Perhaps the AKC needs to not only look at it's place in the world today, but jump on the train of tomorrow. 
Wasn't it John Yates from the American Sporting Dog Alliance who wrote that great essay addressing just this issue? Perhaps the AKC needs to read it?


----------



## Russ Spencer (Jun 2, 2008)

AKC has always been too elitist for me. It would be a humbling experience for them to have to restart from the bottom.
Maybe now UKC can stand on it's own instead of requiring an AKC registration for membership? What are some of the other options for breeders?


----------



## liz shulman (Aug 28, 2008)

Good grief!! That was some of the worst drivel I've ever read. AKC needs to get a new chairman. They want to claim AKC registered pups are high quality while at the same time wanting puppies sold at retail stores to be AKC registered??

Part of being at the top is also knowing when to step down.


----------



## Jerry Lyda (Apr 4, 2006)

I watched an Opra show yesterday. I saw dogs so I had to stop and watch. Most of all the puppy mills have AKC registered dogs. One place and I think it was in PA. had over 400 dogs taken away. Very bad conditions. Puppies having puppies. The AKC doesn't do a good enough job at checking on these type kennels, of course if they did shut them down, there goes income.

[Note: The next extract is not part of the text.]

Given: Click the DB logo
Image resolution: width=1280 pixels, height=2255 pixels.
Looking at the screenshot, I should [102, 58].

It's like cutting their nose off dispite their face.


----------



## liz shulman (Aug 28, 2008)

Jerry Lyda said:


> The AKC doesn't do a good enough job at checking on these type kennels, of course if they did shut them down, there goes income. It's like cutting their nose off dispite their face.

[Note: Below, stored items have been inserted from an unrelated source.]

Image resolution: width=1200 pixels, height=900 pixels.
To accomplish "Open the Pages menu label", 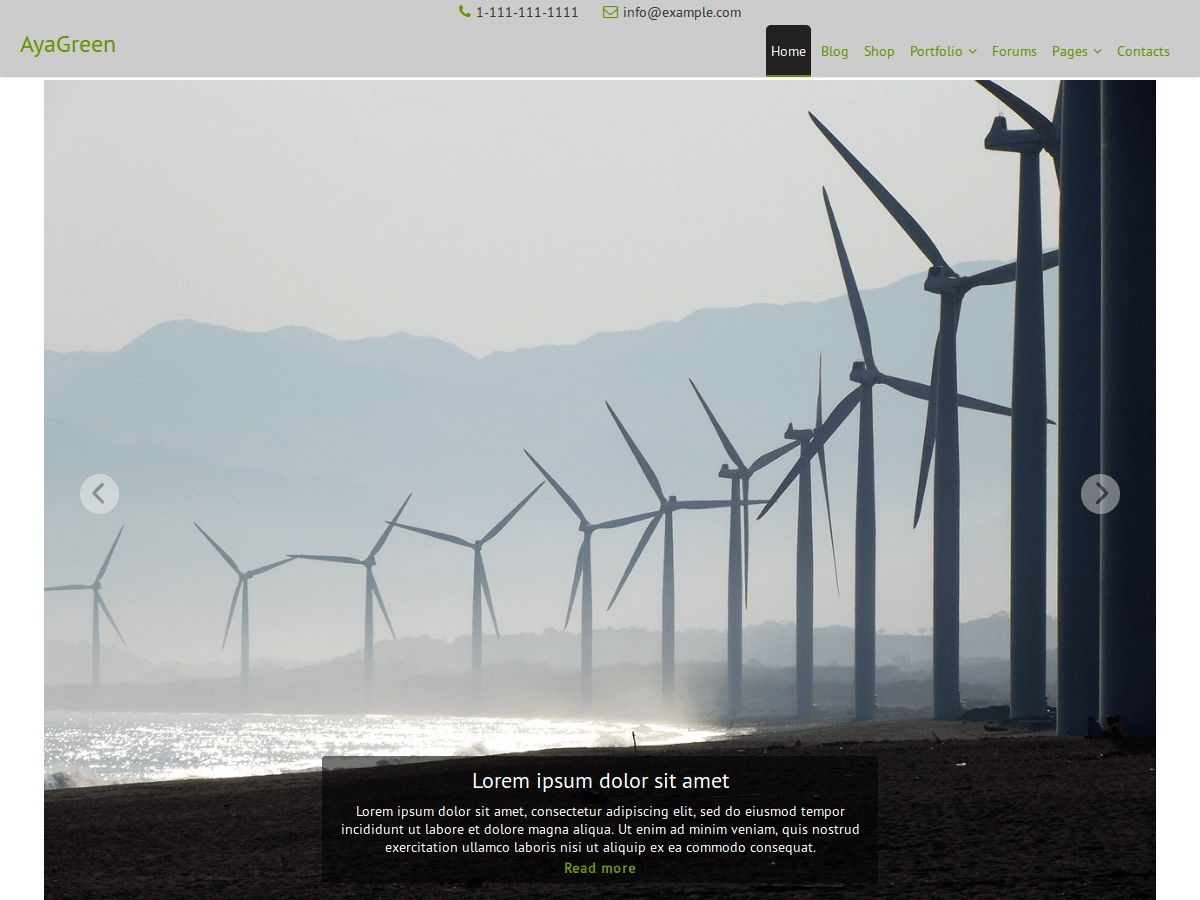I will 1069,51.
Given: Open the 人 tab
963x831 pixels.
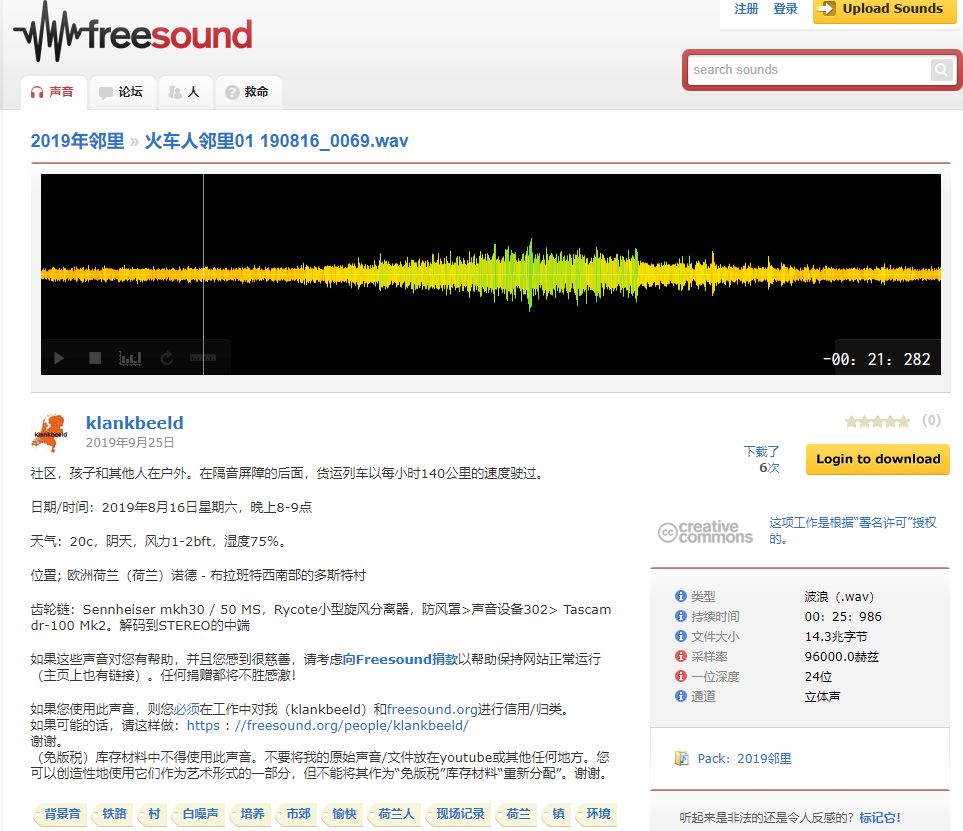Looking at the screenshot, I should [185, 92].
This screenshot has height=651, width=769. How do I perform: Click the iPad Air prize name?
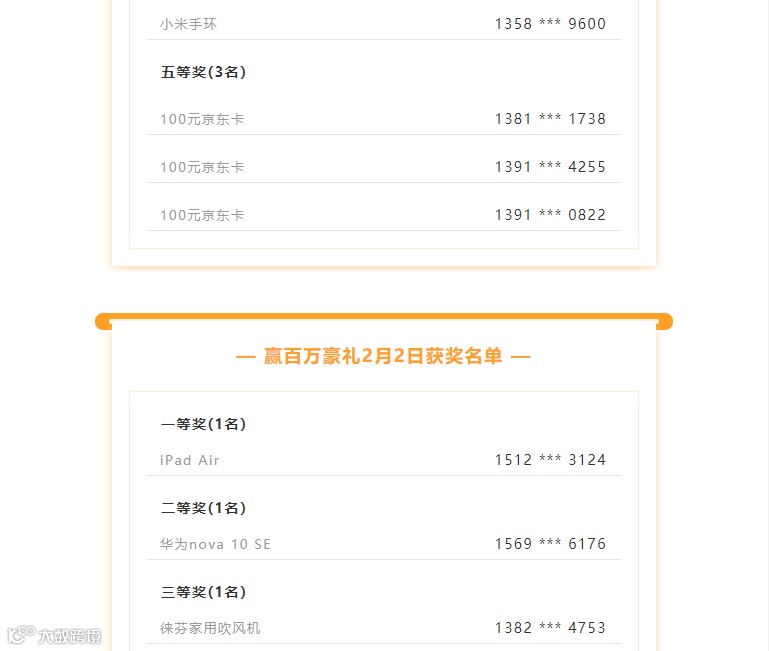[x=189, y=460]
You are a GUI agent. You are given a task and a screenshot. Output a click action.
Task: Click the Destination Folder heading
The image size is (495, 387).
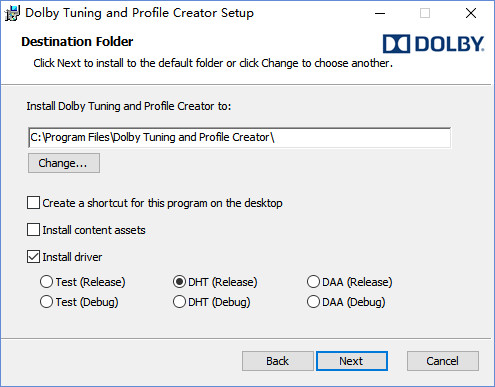click(x=77, y=42)
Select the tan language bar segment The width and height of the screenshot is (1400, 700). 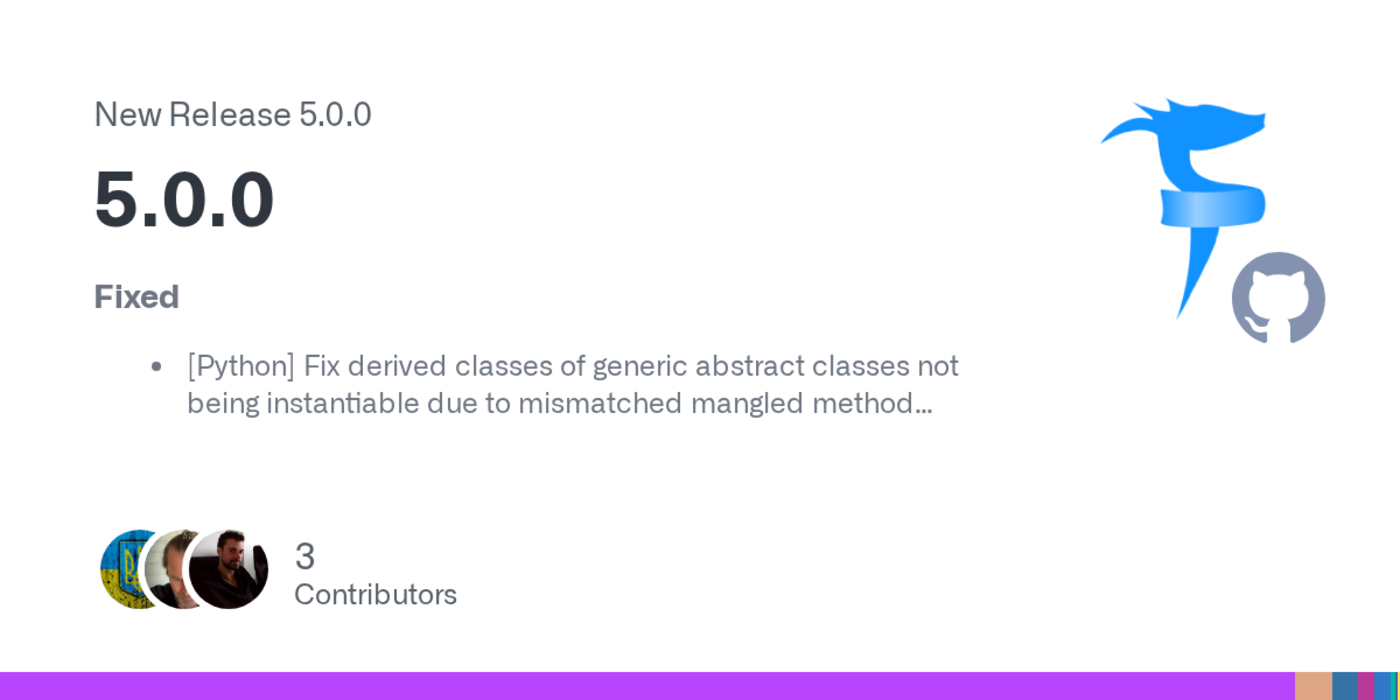pyautogui.click(x=1313, y=686)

That's exactly the point many of us make on a daily basis. IMO, AKC should stop registering blatant puppy mills while also not claiming their "gold standard" rhetoric. Dogs can be AKC registered and live in ideal conditions and be bred and well cared for but simply be substandard dogs due to health or temperament issues that were overlooked. AKC really can't tell, and I don't want them deciding what qualifies as breeding quality. That's a decision between me, my conscious, my buyers and the industry who hears about what I produce.

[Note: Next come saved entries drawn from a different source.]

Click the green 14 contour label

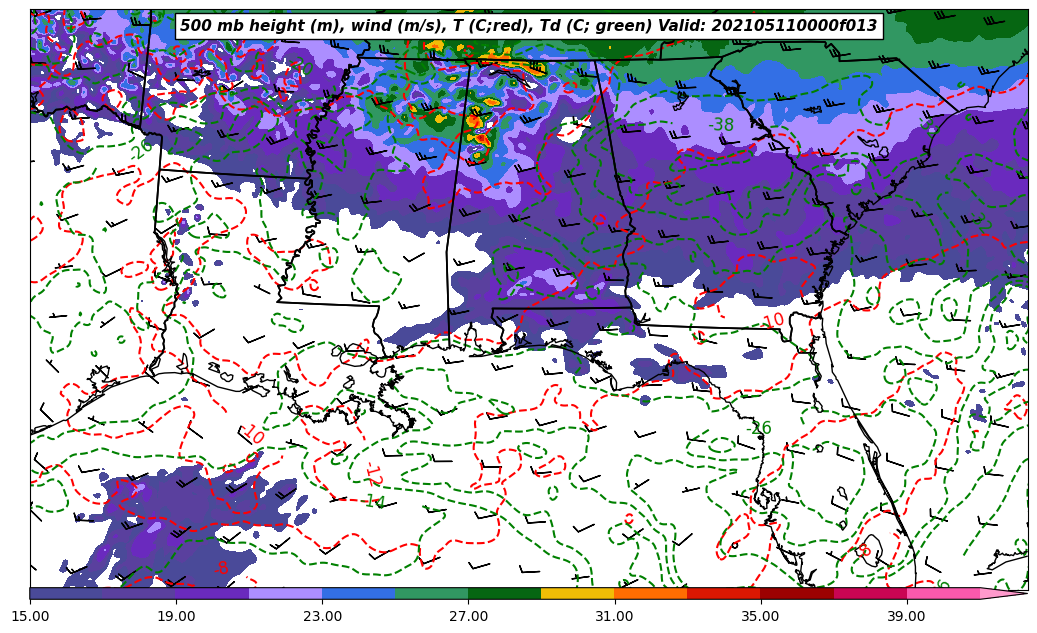pos(374,501)
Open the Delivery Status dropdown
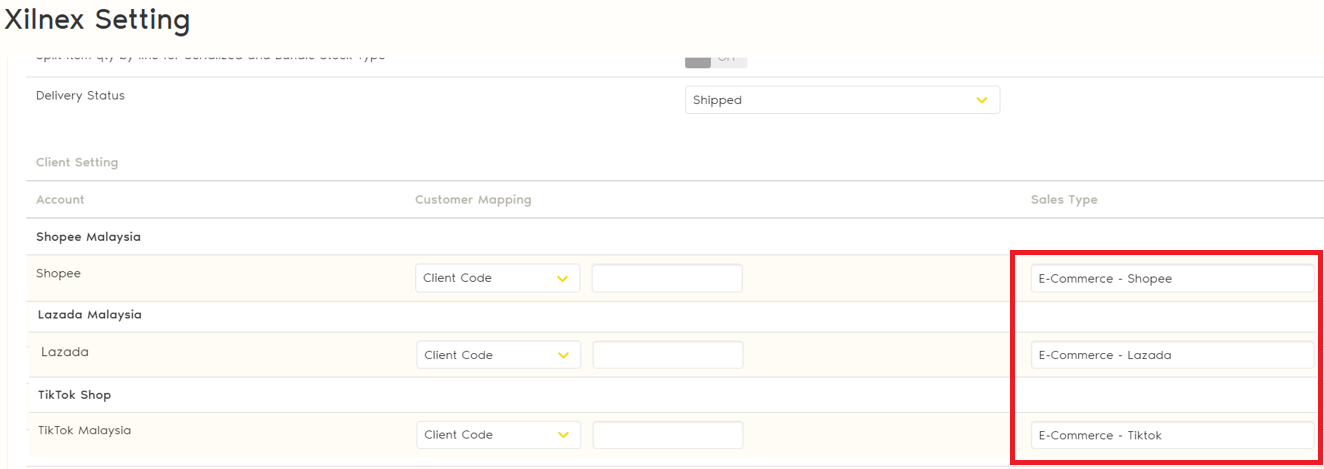 coord(841,100)
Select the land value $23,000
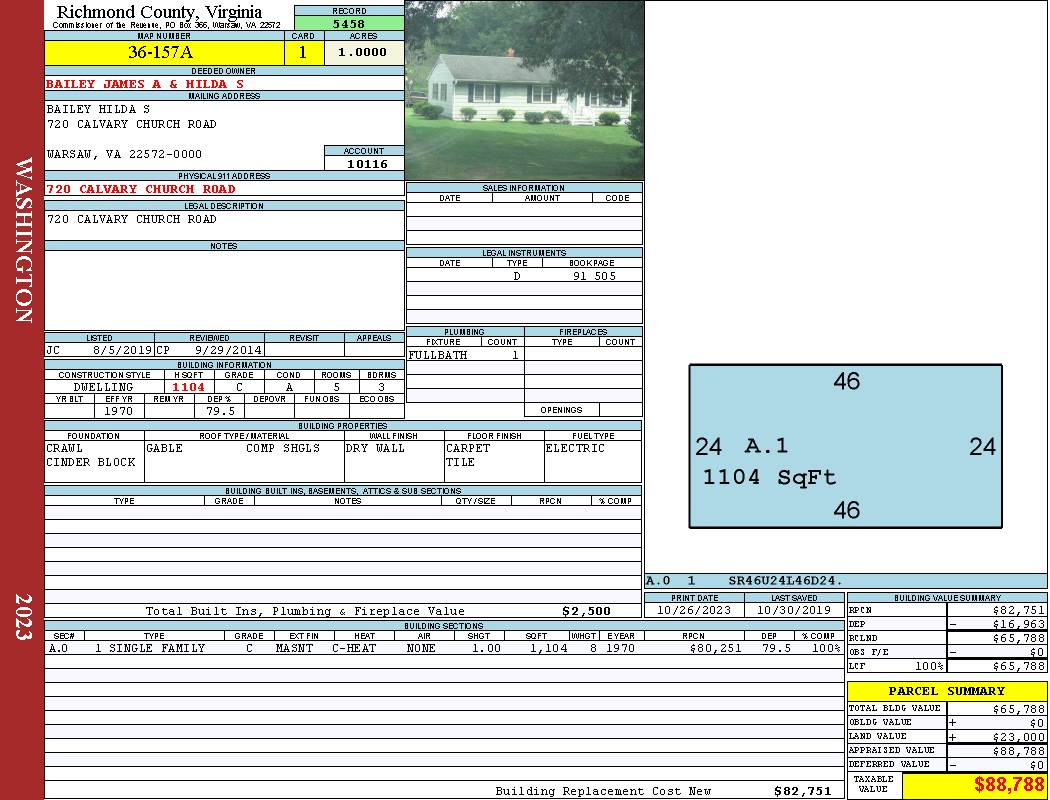The image size is (1050, 800). (x=1017, y=737)
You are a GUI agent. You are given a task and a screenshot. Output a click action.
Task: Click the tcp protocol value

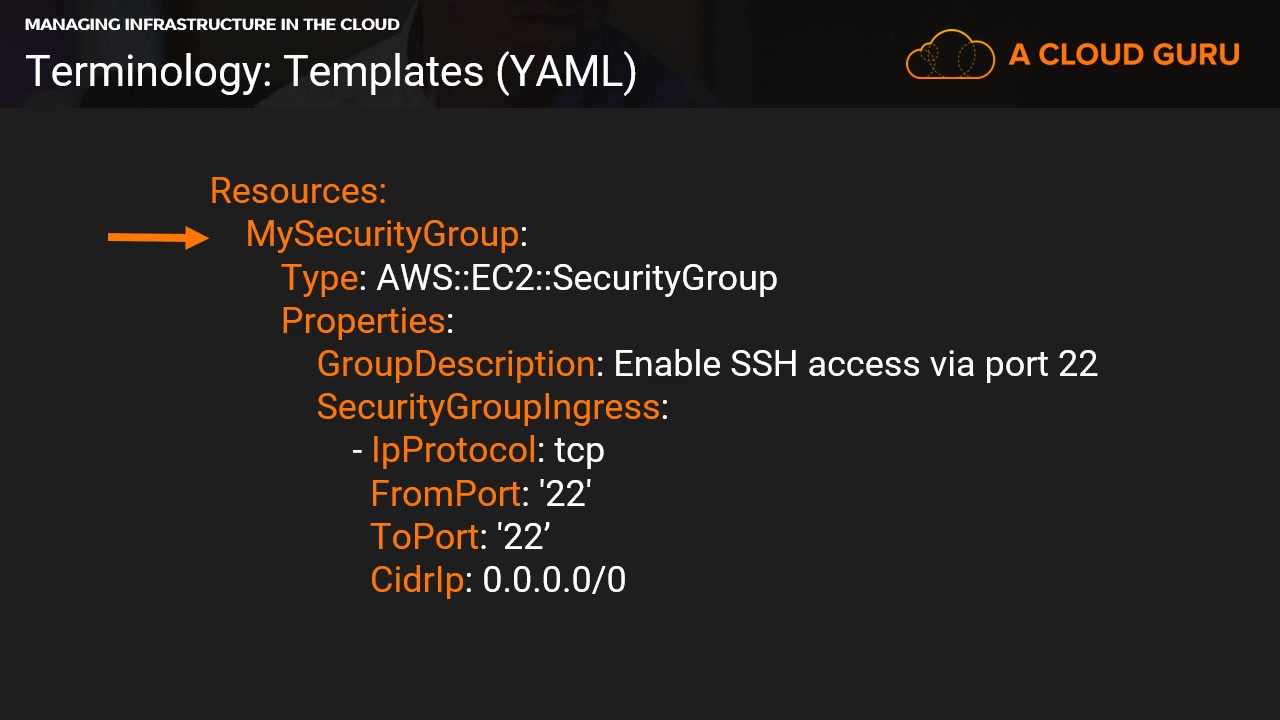(579, 451)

AKC certainly can use it's name-recognition to educate the public on things to avoid when puppy buying.


----------



## Jerry Lyda (Apr 4, 2006)

Amen.........You got it.


----------



## todd pavlus (Apr 30, 2008)

Maybe if an AKC registration meant anything, they would get more registrations. But when you can register a dog that has major health problems, or from puppy mills, it takes away their credibility. With that being said, of course my dog is registered.:wink: Plus who new you ued to be able to buy a dog at Macy's. While buying a nice suit, why not stop and get the little foo foo in the window:-D


----------